Una vez, un director me dijo: «Usted es muy “cariñosa”. Este distrito quiere resultados».
Como si conectar con los niños fuera algo negativo.
Pero seguí adelante.
Porque siempre hubo momentos. Pequeños, sagrados.
Un niño que me susurró: «Usted es como mi abuelita. Quisiera vivir con usted». Otro que dejó una nota en mi escritorio: «Aquí me siento seguro».
O ese niño tímido que por fin me miró a los ojos y dijo: «Lo leí solito».
Me aferré a esos momentos como si fueran botes salvavidas.
Porque me recordaban que, aunque el mundo dijera lo contrario, todavía estaba haciendo algo que importaba.
Pero este último año… me rompió.
Aumentó la violencia.
Un niño lanzó una silla por el salón. Otro amenazó con “traer algo de su casa” cuando le pedí que se sentara.
El teléfono del salón se volvió una línea directa de crisis.
La orientadora renunció en octubre.
Para noviembre, ya no había suplentes disponibles.
El agotamiento se sentía en el aire, como una niebla espesa de desesperanza.
¿Y yo?
Empecé a sentirme invisible. Reemplazable.
Como una herramienta vieja en un mundo digital que ya no cree en el toque humano.
Hoy empaqué mi salón.
Arranqué dibujos descoloridos de las paredes, algunos de hace décadas.
Encontré una caja de tarjetas de agradecimiento de una clase de 1995.
Una decía: «Gracias por quererme aunque yo me portara mal».
Lloré al leerla.
Porque en ese entonces, ser maestra significaba algo.
Ahora parece una profesión por la que tienes que disculparte.
No hubo fiesta. Ni discurso.
Solo un apretón de manos del nuevo director, que me llamó “señora” y miró su celular a mitad de la despedida.
Dejé mi caja de stickers. Mi mecedora. Mi paciencia.
Pero me llevé el recuerdo de cada niño que alguna vez me miró con asombro, confianza o alivio.
Eso es mío.

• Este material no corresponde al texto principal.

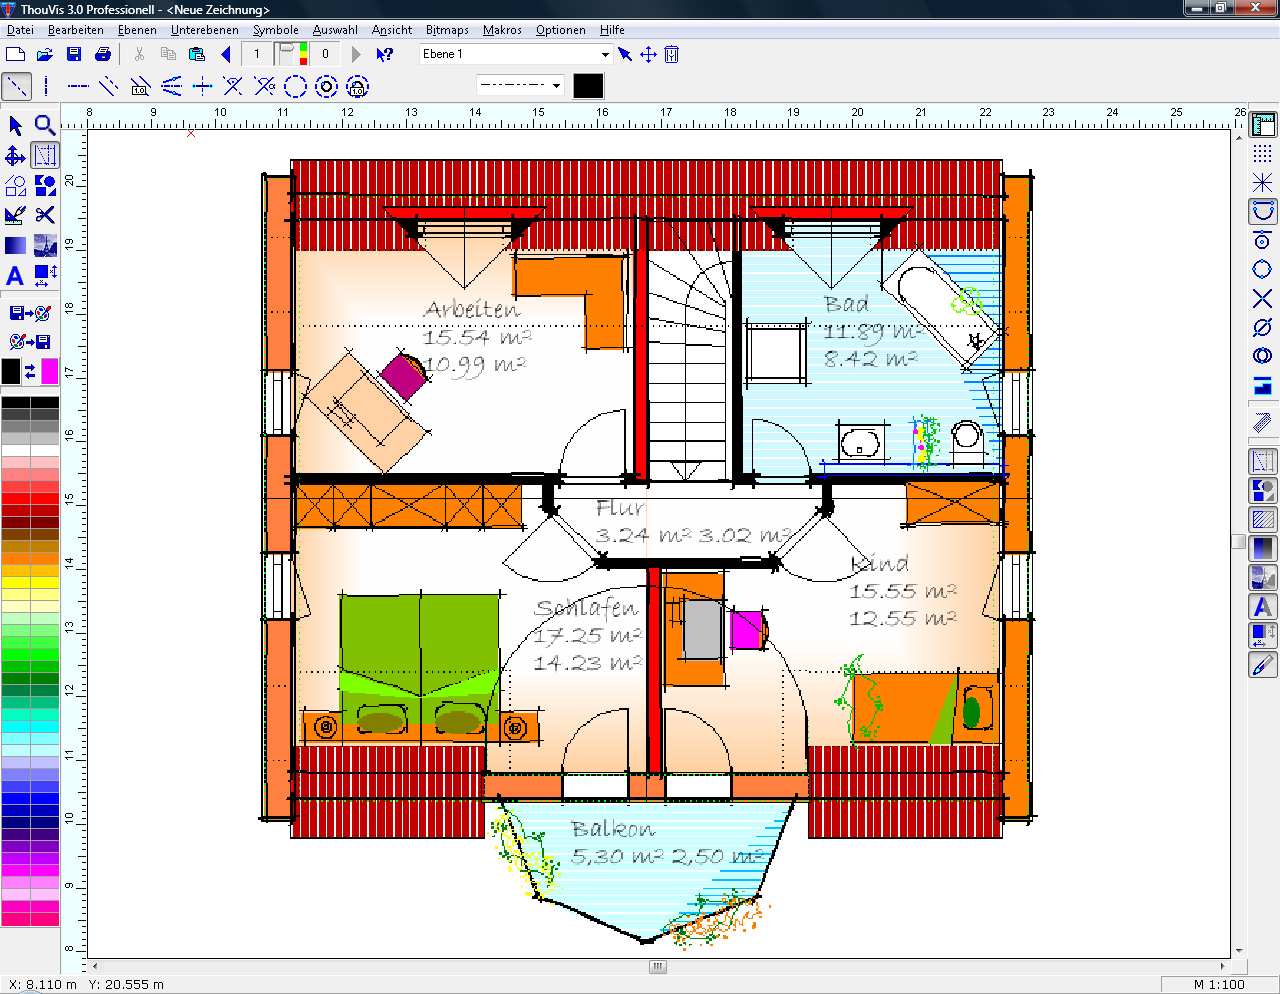
Task: Open the Symbole menu
Action: tap(275, 30)
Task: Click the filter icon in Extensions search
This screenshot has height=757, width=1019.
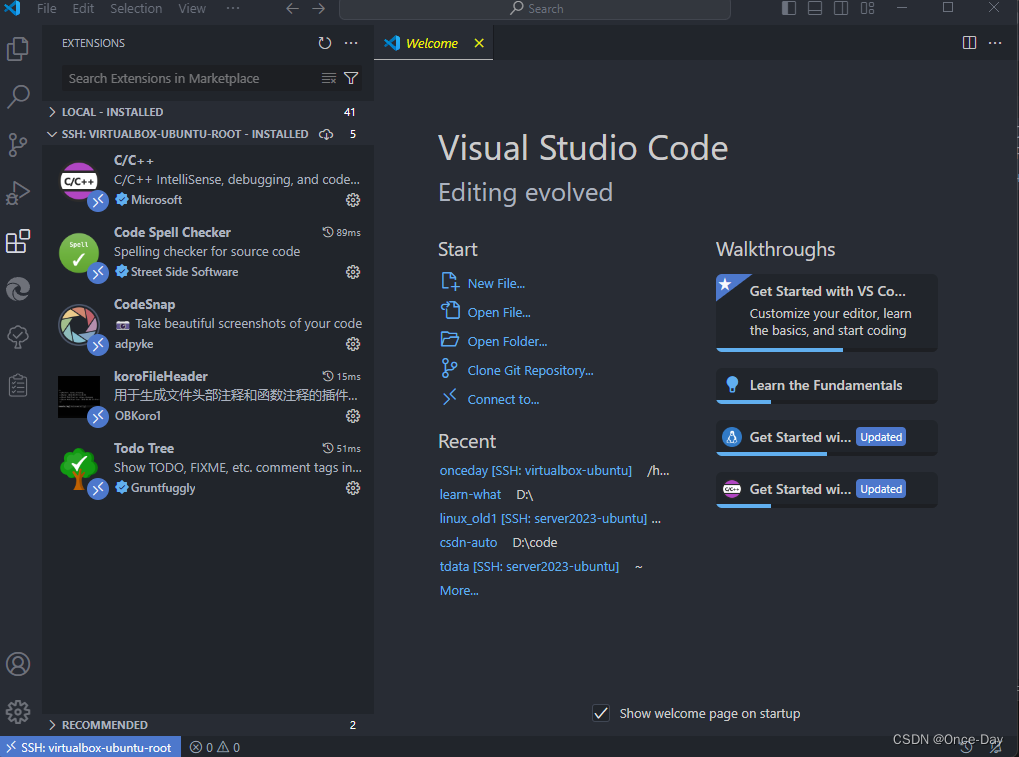Action: pyautogui.click(x=351, y=78)

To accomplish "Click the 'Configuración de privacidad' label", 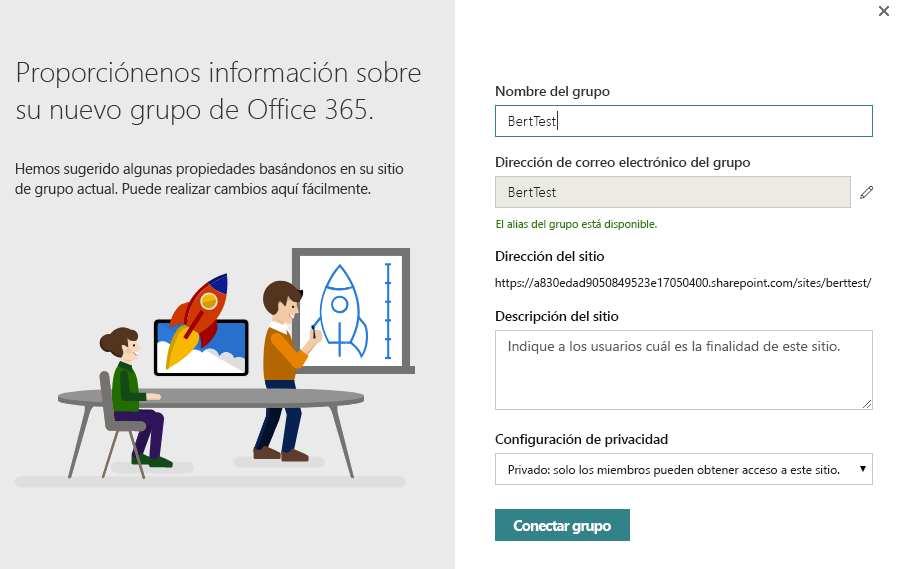I will click(x=581, y=439).
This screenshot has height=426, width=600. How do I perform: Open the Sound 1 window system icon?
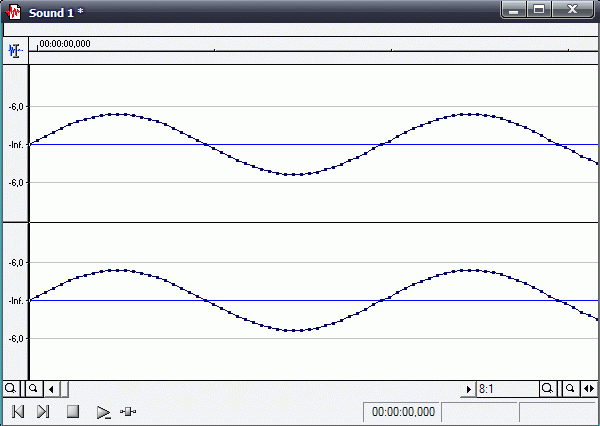pyautogui.click(x=14, y=10)
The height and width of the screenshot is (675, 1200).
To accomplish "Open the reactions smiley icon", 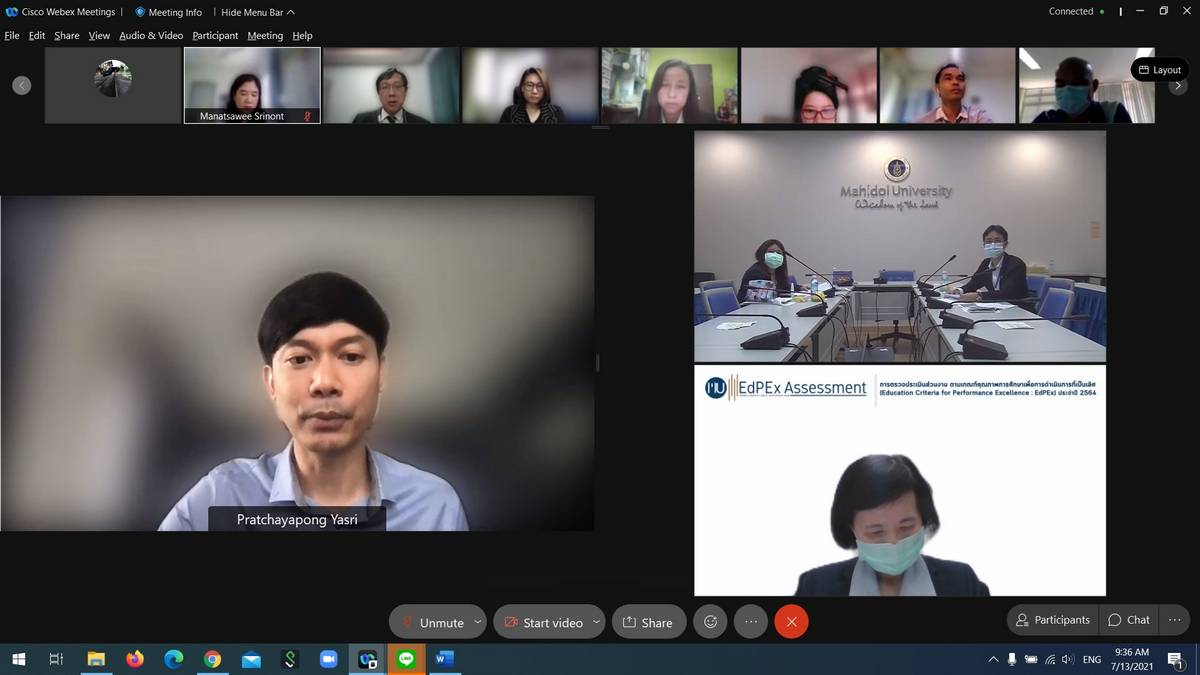I will pos(710,622).
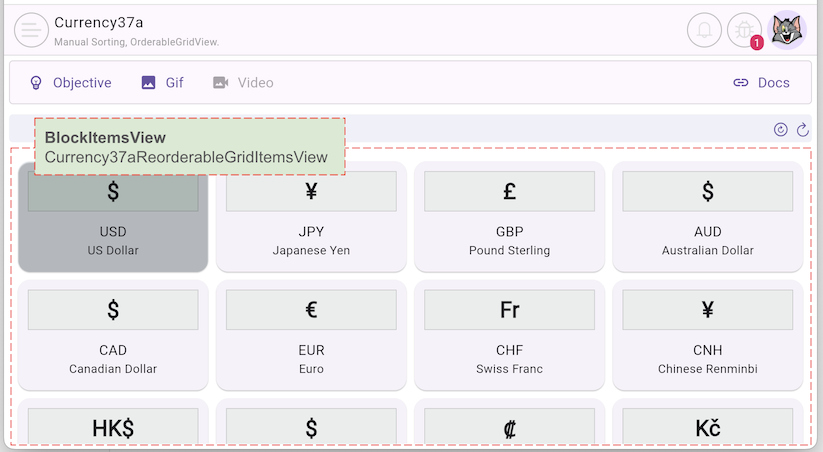Open the Video tab
The width and height of the screenshot is (823, 452).
coord(243,83)
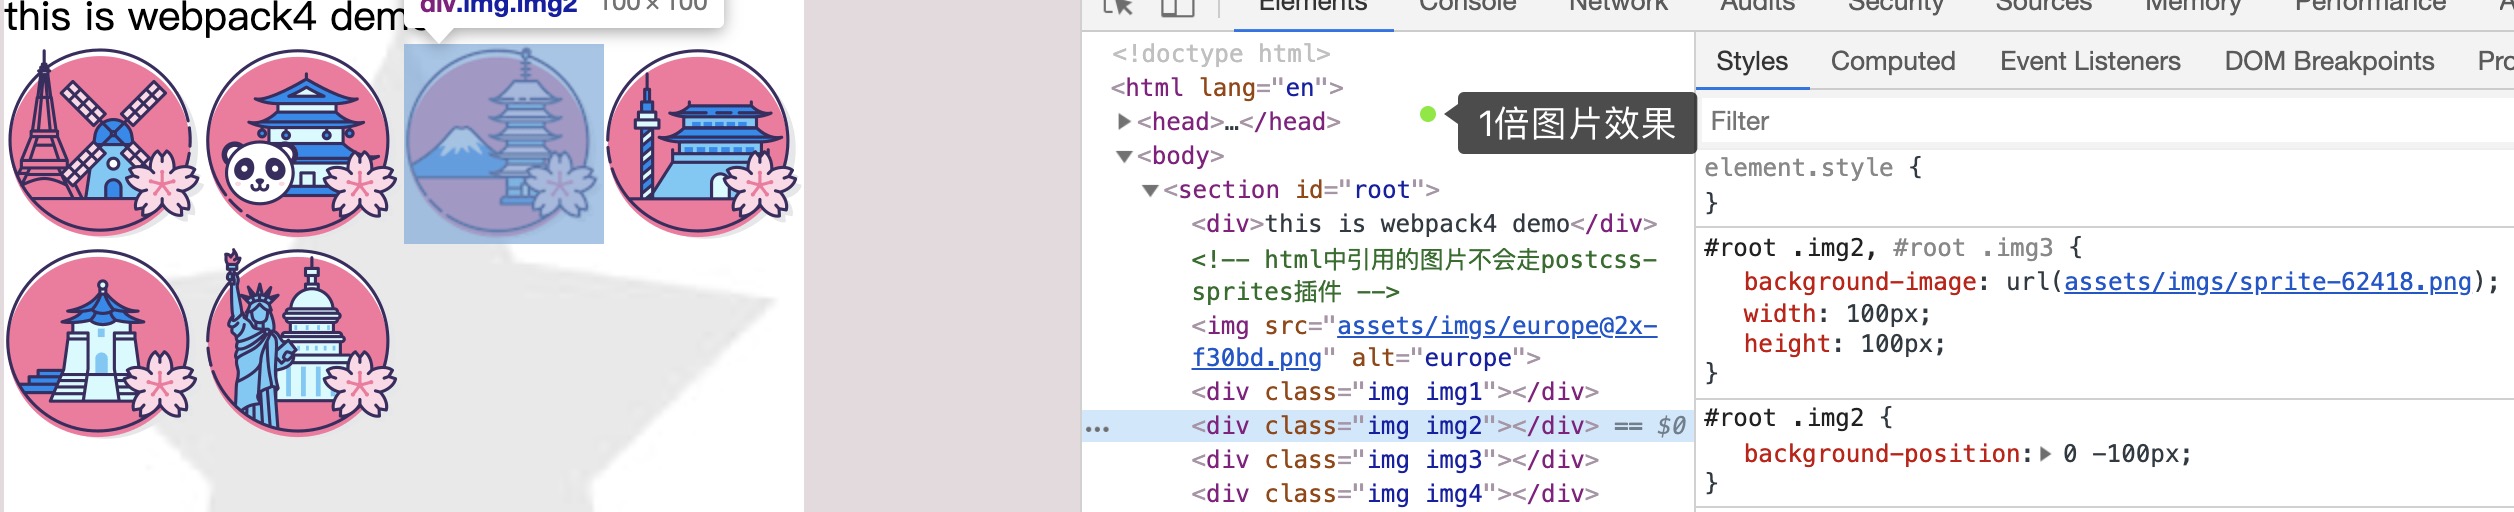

Nadie me lo puede quitar.
No sé qué sigue ahora.
Tal vez me ofrezca como voluntaria en la biblioteca.
Tal vez aprenda a hornear pan desde cero.
Tal vez simplemente me siente en el porche con un té, recordando un mundo que solía ser más suave.
Porque lo extraño.
Extraño cuando ser maestra era ser aliada, no blanco de críticas.
Cuando los padres y las escuelas eran un equipo.
Cuando educar significaba crecer, no solo sacar buenas calificaciones.
Si tú has sido maestro o maestra, lo sabes.
No lo hicimos por las vacaciones.
Lo hicimos por el niño que por fin aprendió a amarrarse los zapatos;
por el que sonrió después de semanas en silencio; por los que nos necesitaban de formas que ningún examen puede medir.
Lo hicimos por amor. Por esperanza. Por creer en algo mejor.
Así que, si ves a una maestra, de hoy o del pasado, dale las gracias.
No con una taza ni con una manzana, con tu voz, tus ojos, tu respeto.
Porque en un mundo que va demasiado rápido, ellas se quedaron.
En un sistema que colapsó, ellas resistieron.
Y en una sociedad que las olvidó, ellas recordaron a cada niño.
“Que las maestras del pasado sepan que no están olvidadas.
Que las de hoy sepan que no están solas”.